◆ **EXERCISE**:
Copy out the data from the line that contains "is (2576, 217)." through the end of the data, renaming "Locate an element" to "Find an element" and keeping everything else the same.

Data drawn from a collection
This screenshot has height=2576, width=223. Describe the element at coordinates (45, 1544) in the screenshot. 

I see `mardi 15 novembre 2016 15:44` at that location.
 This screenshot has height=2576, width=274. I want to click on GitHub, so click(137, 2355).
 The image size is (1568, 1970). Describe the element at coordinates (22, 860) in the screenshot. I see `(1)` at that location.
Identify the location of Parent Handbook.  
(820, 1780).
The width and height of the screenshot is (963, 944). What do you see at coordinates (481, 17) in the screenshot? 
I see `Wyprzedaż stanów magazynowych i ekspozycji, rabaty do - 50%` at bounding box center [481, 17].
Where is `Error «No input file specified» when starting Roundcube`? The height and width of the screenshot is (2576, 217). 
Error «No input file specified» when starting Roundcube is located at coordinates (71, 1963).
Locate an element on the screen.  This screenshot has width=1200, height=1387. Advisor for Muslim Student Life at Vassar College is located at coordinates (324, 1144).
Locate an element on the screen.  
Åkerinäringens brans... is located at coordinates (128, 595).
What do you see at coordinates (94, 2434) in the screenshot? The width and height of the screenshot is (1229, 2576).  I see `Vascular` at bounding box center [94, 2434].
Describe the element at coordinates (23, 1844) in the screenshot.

◆ **RESPONSE**:
Where is `Error «No input file specified» when starting Roundcube`? The height and width of the screenshot is (2576, 217). 
Error «No input file specified» when starting Roundcube is located at coordinates (71, 1963).
Find an element on the screen.  This screenshot has width=1200, height=1387. Advisor for Muslim Student Life at Vassar College is located at coordinates (324, 1144).
Find an element on the screen.  
Åkerinäringens brans... is located at coordinates (128, 595).
What do you see at coordinates (94, 2434) in the screenshot? The width and height of the screenshot is (1229, 2576).  I see `Vascular` at bounding box center [94, 2434].
Describe the element at coordinates (23, 1844) in the screenshot.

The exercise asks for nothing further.